The Americans with Disabilities Act at 35: A Promise in Peril

By: Matthew Dietz
Thirty-five years ago, the Americans with Disabilities Act (ADA) was signed into law, marking a historic commitment to equality and inclusion for people with disabilities. It was a promise that disabled Americans would no longer be excluded from schools, workplaces, public spaces, or civic life. It was a declaration that disability rights are civil rights.
But today, that promise is eroding.
The ADA was not born out of charity or goodwill—it was the result of relentless activism. In 1977, disability rights advocates staged a 26-day sit-in at the San Francisco federal building to demand enforcement of Section 504 of the Rehabilitation Act, the first federal law to prohibit discrimination against people with disabilities in federally funded programs. A decade later, in 1988, students at Gallaudet University—then the only university in the world designed for deaf and hard-of-hearing students—launched the “Deaf President Now” protest, demanding that the university appoint a deaf president. Their victory was a turning point in disability visibility and empowerment. These movements laid the foundation for the ADA, signed into law in 1990, which mandated civil rights protections to millions of Americans with disabilities.
Now, decades later, those protections are being quietly dismantled.
In May, the Department of Energy quietly proposed eliminating its longstanding requirement that new buildings receiving agency funds be accessible to people with disabilities. This requirement, in place across the federal government since 1980 under Section 504, ensures that public infrastructure is inclusive from the ground up. Its proposed removal is not just a bureaucratic adjustment; it is a signal that accessibility is no longer a priority, even in spaces built with public dollars.
Meanwhile, proposed federal budget cuts threaten the very services that allow people with disabilities to live independently and with dignity. Medicaid, which provides critical home and community-based services, faces reductions that could force thousands into institutional care. Cuts to the Supplemental Nutrition Assistance Program (SNAP) and HUD housing programs threaten food security and shelter for millions of disabled Americans. Funding for special education under the Individuals with Disabilities Education Act (IDEA) is also at risk, jeopardizing the future of students who rely on tailored support to succeed in school.

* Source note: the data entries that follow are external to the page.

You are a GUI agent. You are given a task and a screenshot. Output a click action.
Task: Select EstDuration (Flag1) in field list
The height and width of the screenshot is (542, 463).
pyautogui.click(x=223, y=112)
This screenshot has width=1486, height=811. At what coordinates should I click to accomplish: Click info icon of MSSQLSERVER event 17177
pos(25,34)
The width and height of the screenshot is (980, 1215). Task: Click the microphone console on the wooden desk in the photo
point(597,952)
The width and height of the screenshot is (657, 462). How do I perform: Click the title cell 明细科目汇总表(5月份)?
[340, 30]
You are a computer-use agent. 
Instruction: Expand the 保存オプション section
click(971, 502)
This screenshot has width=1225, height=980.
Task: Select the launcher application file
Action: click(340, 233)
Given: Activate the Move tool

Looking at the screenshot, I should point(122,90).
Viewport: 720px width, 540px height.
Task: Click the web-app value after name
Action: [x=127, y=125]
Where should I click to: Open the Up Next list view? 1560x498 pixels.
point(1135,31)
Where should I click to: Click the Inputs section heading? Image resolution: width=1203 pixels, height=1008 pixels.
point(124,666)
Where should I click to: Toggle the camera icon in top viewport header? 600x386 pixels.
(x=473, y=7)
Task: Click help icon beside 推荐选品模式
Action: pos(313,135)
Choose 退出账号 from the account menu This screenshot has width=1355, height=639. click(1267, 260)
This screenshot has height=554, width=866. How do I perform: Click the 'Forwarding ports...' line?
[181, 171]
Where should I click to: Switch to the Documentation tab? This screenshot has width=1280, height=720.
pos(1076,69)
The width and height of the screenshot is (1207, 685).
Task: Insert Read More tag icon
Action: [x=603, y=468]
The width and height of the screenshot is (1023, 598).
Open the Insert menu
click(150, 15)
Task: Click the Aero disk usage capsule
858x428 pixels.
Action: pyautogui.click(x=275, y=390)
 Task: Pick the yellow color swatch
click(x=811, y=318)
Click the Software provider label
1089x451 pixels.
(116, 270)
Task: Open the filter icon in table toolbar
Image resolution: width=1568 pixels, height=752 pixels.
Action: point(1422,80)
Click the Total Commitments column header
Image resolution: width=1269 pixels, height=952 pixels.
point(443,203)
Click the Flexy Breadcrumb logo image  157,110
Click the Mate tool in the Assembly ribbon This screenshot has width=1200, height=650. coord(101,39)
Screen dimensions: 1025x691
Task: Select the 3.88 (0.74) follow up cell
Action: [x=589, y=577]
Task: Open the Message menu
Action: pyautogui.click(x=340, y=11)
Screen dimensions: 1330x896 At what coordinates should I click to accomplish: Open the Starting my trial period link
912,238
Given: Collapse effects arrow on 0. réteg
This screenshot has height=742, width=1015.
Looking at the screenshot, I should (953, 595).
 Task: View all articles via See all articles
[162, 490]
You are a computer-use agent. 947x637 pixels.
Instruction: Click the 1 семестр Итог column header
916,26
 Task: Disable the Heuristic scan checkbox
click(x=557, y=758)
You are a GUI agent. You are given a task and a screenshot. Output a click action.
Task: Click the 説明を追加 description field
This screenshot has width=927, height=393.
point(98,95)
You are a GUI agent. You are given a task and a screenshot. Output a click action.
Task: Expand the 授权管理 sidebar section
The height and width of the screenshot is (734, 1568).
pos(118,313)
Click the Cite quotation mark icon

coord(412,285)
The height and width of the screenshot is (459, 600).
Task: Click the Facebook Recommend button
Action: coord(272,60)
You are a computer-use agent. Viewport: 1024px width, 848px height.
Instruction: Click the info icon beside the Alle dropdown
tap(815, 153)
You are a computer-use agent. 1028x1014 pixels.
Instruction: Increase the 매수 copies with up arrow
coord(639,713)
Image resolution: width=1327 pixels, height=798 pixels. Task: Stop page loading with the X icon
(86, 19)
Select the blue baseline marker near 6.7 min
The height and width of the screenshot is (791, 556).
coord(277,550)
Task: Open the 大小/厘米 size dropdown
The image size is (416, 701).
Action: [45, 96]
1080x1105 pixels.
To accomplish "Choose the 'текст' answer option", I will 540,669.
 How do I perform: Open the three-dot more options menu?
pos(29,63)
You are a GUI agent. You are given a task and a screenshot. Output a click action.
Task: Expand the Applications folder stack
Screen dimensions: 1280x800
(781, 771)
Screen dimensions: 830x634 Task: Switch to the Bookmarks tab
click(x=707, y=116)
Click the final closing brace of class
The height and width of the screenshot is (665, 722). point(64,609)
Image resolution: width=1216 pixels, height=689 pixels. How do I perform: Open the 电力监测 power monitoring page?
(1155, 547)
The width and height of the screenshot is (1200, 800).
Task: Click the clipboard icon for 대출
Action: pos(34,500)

These policy shifts are compounded by a series of federal court decisions that have steadily narrowed the scope of civil rights enforcement. For over 40 years, people who faced discrimination from entities receiving federal financial assistance could seek damages for the emotional harm they suffered. However, in 2022, the Supreme Court ruled that individuals must prove financial or physical harm to claim damages. This change makes it much harder for people with disabilities to defend their rights unless they are willing to risk further discrimination. Discrimination often causes emotional and psychological harm, such as humiliation, anxiety, and isolation, which are not easily measured in money or physical injury.” Yet under current interpretations, those harms may go unrecognized and uncompensated, leaving victims without meaningful recourse.
Adding to this erosion is the federal government’s refusal to provide American Sign Language (ASL) interpreters at official events. This exclusion not only violates the spirit of the ADA but also sends a message that Deaf and hard-of-hearing Americans are not full participants in public life. It is a stark reminder that access is not just about ramps and elevators; it is about communication, visibility, and respect. This principle is at the heart of a recent lawsuit filed by the National Association of the Deaf (NAD) and two Deaf individuals against the Trump administration, after the White House abruptly ceased providing ASL interpreters for press briefings in January 2025. The suit demonstrates the current challenges faced by the Deaf to have meaningful language access for democratic participation.
The rollback of disability rights has also been fueled by the broader political push to eliminate Diversity, Equity, Inclusion, and Accessibility (DEIA) programs. These initiatives were designed to ensure that workplaces and institutions reflect the diversity of the communities they serve, including people with disabilities. Yet in the current climate, DEIA has been mischaracterized as “wokeness” and dismissed as a matter of preference rather than a matter of rights. This framing is not only inaccurate, it is dangerous. It ignores the legal obligation to provide reasonable accommodations and treats the needs of disabled individuals as optional.
This is especially harmful for people who live at the intersection of multiple marginalized identities. Disabled people of color, LGBTQ+ individuals with disabilities, and disabled immigrants often face compounded barriers to access, justice, and opportunity. When DEIA programs are dismantled, these communities lose vital pathways to inclusion. When accessibility is framed as a luxury rather than a right, they are pushed further to the margins.
These developments are not just legal or bureaucratic; they are deeply personal. They affect whether a Deaf student can understand a lecture, whether a wheelchair user can enter a polling place, or whether a blind person can navigate a government website. They determine whether people with disabilities are treated as full citizens or as afterthoughts.
The ADA was never a finish line. It was a starting point. And unless we act—through legislation, litigation, and public pressure—we risk breaking the promise it made to millions of Americans.